Work item:
Could every line of the data be copied out once more, exactly?

━━━━━ Extracted data ━━━━━

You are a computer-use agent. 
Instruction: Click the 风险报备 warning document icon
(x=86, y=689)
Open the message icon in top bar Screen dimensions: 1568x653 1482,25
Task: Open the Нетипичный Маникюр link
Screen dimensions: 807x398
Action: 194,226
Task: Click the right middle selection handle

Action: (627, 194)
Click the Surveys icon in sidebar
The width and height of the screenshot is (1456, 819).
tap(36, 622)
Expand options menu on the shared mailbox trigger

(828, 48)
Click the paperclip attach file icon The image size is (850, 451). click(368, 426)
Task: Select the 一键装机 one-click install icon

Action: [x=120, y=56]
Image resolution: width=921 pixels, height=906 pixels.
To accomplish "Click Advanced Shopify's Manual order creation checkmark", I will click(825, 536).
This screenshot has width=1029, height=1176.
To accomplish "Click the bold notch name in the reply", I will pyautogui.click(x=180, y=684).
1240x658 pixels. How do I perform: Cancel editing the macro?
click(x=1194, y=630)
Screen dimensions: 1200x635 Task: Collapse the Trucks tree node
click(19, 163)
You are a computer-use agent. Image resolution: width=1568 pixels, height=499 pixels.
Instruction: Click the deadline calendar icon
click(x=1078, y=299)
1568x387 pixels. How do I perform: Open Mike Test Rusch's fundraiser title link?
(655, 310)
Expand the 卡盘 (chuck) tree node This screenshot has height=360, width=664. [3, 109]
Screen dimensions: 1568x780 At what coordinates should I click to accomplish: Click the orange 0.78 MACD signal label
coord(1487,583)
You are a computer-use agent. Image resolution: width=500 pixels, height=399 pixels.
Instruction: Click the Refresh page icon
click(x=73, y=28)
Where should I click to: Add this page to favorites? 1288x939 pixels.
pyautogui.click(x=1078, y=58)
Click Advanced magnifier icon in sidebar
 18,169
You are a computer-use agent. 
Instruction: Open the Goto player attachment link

━━━━━

Answer to the problem:
You are a computer-use agent. 
Instruction: Click the 风险报备 warning document icon
(x=86, y=689)
Open the message icon in top bar Screen dimensions: 1568x653 1482,25
Task: Open the Нетипичный Маникюр link
Screen dimensions: 807x398
Action: 194,226
Task: Click the right middle selection handle

Action: (627, 194)
Click the Surveys icon in sidebar
The width and height of the screenshot is (1456, 819).
tap(36, 622)
Expand options menu on the shared mailbox trigger

(828, 48)
Click the paperclip attach file icon The image size is (850, 451). click(368, 426)
Task: Select the 一键装机 one-click install icon

Action: [x=120, y=56]
Image resolution: width=921 pixels, height=906 pixels.
To accomplish "Click Advanced Shopify's Manual order creation checkmark", I will click(825, 536).
This screenshot has width=1029, height=1176.
To accomplish "Click the bold notch name in the reply", I will pyautogui.click(x=180, y=684).
1240x658 pixels. How do I perform: Cancel editing the macro?
click(x=1194, y=630)
Screen dimensions: 1200x635 Task: Collapse the Trucks tree node
click(19, 163)
You are a computer-use agent. Image resolution: width=1568 pixels, height=499 pixels.
Instruction: Click the deadline calendar icon
click(x=1078, y=299)
1568x387 pixels. How do I perform: Open Mike Test Rusch's fundraiser title link?
(655, 310)
Expand the 卡盘 (chuck) tree node This screenshot has height=360, width=664. [3, 109]
Screen dimensions: 1568x780 At what coordinates should I click to accomplish: Click the orange 0.78 MACD signal label
coord(1487,583)
You are a computer-use agent. Image resolution: width=500 pixels, height=399 pixels.
Instruction: Click the Refresh page icon
click(x=73, y=28)
Where should I click to: Add this page to favorites? 1288x939 pixels.
pyautogui.click(x=1078, y=58)
Click Advanced magnifier icon in sidebar
 18,169
You are a computer-use agent. 
Instruction: Open the Goto player attachment link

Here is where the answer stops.